The use/mention distinction easily gets forgotten. Exodus seems to be quite clear about it: that one should not “take” the name seems to be a claim (in that translation) that one should not use the name. Bu there is no discussion of quotation. This is a pity because it could probably have saved a lot of subsequent trouble. And it does seem that the Imyaslavtsy might have misread John 1:1 as if it was saying, In the beginning was the Word, and the Word was with God, and the Word was “God”.

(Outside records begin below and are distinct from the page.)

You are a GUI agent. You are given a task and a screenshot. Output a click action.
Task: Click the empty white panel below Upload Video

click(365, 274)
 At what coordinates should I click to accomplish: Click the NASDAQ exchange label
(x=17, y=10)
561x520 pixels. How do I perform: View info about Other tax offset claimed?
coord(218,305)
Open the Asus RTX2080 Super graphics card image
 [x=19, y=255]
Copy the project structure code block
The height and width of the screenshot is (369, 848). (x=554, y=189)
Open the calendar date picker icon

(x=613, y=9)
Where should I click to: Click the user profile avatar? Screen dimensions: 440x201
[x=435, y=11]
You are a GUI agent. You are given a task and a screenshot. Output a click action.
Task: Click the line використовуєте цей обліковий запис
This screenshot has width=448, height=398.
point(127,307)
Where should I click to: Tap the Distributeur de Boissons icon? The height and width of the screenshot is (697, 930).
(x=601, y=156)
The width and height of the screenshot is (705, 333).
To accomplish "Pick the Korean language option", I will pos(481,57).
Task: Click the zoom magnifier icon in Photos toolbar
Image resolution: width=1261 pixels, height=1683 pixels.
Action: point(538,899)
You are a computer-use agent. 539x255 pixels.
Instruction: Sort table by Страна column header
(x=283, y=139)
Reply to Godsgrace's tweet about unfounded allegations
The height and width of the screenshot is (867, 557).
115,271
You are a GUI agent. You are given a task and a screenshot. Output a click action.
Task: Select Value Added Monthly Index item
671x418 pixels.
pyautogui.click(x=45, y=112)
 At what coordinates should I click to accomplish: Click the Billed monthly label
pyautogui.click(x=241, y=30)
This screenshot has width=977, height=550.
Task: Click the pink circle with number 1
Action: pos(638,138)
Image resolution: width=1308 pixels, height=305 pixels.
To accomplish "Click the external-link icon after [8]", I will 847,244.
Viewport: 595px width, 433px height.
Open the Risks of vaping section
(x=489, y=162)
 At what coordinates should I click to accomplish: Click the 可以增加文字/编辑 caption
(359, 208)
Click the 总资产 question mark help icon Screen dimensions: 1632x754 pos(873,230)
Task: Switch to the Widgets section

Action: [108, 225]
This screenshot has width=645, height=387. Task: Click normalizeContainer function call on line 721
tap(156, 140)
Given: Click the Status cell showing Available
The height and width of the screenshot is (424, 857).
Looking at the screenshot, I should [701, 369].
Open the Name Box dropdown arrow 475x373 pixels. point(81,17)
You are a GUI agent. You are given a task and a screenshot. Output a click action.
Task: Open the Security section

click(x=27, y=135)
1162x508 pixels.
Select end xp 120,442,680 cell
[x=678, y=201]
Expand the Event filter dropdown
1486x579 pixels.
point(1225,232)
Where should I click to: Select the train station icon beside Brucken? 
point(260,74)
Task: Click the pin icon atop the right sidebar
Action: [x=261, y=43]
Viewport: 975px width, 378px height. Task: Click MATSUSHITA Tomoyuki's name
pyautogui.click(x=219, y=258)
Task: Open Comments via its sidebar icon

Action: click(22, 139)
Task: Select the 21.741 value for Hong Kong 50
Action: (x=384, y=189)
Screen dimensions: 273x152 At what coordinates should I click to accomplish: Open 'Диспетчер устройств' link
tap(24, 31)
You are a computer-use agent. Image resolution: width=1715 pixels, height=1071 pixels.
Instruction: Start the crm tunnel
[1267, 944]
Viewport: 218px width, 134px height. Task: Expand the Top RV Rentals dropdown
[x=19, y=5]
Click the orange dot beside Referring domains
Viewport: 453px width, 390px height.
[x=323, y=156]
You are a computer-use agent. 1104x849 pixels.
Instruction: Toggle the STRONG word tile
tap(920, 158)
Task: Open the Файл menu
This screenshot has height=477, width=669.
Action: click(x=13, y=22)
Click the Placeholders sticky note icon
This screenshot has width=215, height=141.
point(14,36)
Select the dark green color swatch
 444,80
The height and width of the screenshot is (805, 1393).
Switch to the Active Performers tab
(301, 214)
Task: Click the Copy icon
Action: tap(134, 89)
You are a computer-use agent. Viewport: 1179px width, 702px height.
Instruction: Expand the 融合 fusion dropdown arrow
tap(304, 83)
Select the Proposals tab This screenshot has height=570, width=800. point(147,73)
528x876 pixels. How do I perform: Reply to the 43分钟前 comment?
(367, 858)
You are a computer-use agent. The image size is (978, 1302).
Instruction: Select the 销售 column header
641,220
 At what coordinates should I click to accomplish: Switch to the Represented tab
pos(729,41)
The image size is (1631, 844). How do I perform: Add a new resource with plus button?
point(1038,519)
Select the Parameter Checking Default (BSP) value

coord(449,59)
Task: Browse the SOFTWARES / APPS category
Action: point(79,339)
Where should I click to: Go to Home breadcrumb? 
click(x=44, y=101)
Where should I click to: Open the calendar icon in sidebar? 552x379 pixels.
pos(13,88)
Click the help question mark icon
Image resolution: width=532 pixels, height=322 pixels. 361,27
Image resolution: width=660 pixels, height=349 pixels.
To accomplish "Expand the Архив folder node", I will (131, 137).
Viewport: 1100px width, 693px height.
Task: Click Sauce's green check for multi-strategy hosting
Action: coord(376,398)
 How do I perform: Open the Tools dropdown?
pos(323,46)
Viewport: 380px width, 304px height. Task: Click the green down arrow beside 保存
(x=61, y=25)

This little discussion actually has an ultra-modern relevance. There has always been a part of linguistics, notably that associated with the making of dictionaries, which has interested itself in first uses of a word, subsequent developments in the way the word is used, and in some cases, a word’s fall into disuse. Such corpus linguistics was heavily dependent on printed texts and was extremely laborious work. Modern computer-based data harvesting radically alters the situation: provided it is online, truly huge amounts of data can be harvested with ease. Take any word which, say, has recently become popular and it will be possible to track its origins, its often-global dissemination, its typical users (classified along any dimensions you like), and so on. But there is a catch. Suppose I want to give an example of a newly popular word and choose “genderfluid”. Then if what I write should appear online, a data-harvesting program designed to pick up occurrences of the word will pick it up. But I haven’t used the word; I have mentioned it. And unless the program is trained to distinguish use and mention it cannot ground certain interpretations which human users of the data might want to make. Unable to distinguish use and mention, a program would not differentiate between such very different occurrences of “genderfluid” as these:
(1) I am genderfluid
(2) I never use the word “genderfluid”; I would not like to take it in vain.